EXERCISE REQUIREMENTS ▸
Please reproduce all of the data below exactly, leaving each picture out.

RECORDS PROVIDED ▸

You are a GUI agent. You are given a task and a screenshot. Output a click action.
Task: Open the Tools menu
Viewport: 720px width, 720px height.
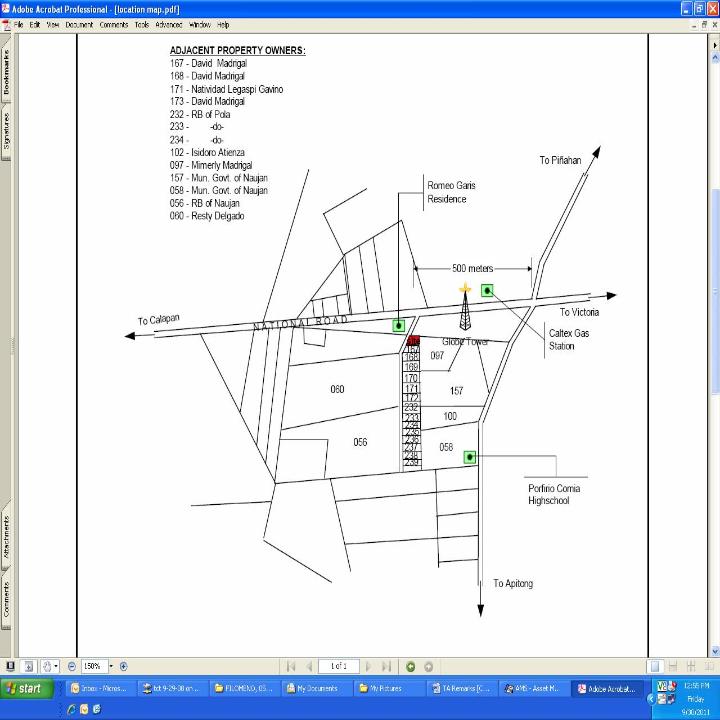tap(142, 24)
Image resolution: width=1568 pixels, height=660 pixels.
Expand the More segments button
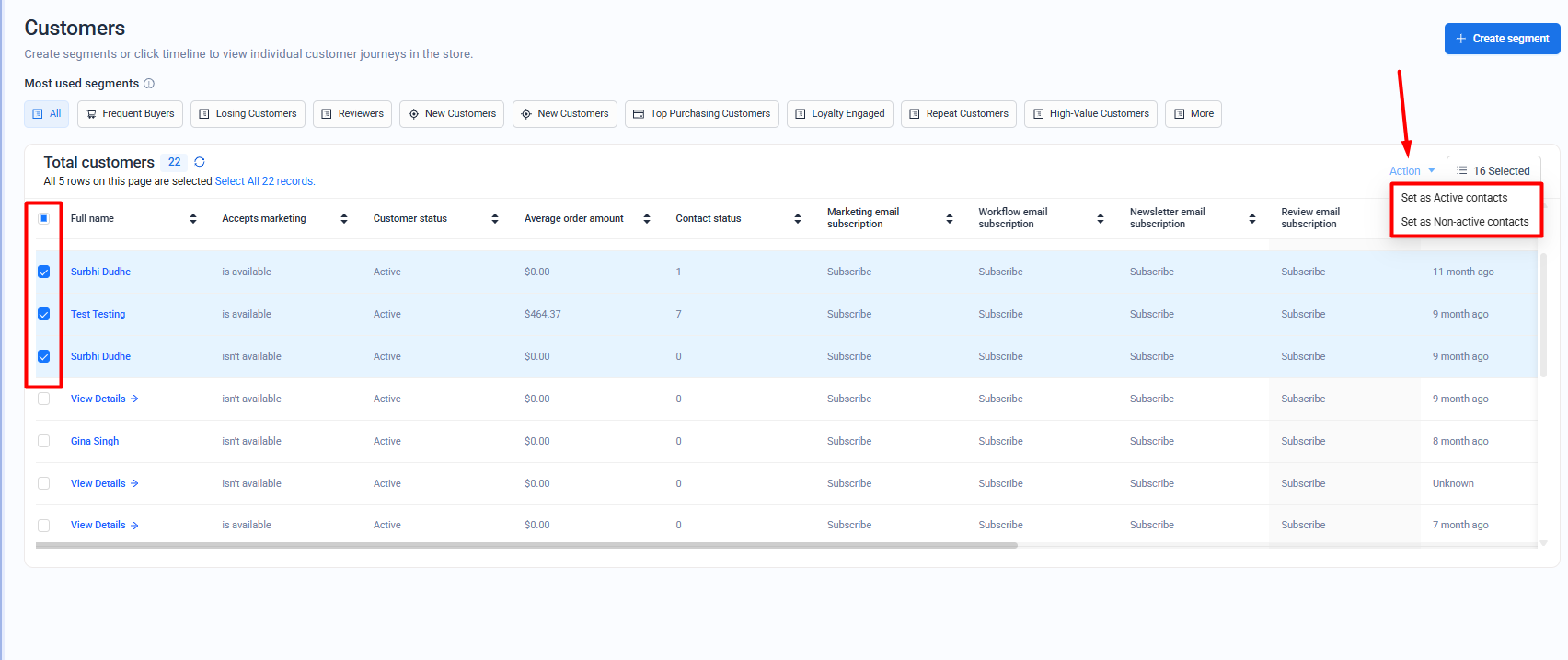pyautogui.click(x=1193, y=114)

FINAL ANSWER ▸
You are a GUI agent. You are given a task and a screenshot. Output a click action.
Task: Open the Tools menu
Viewport: 720px width, 720px height.
tap(142, 24)
Image resolution: width=1568 pixels, height=660 pixels.
Expand the More segments button
pyautogui.click(x=1193, y=114)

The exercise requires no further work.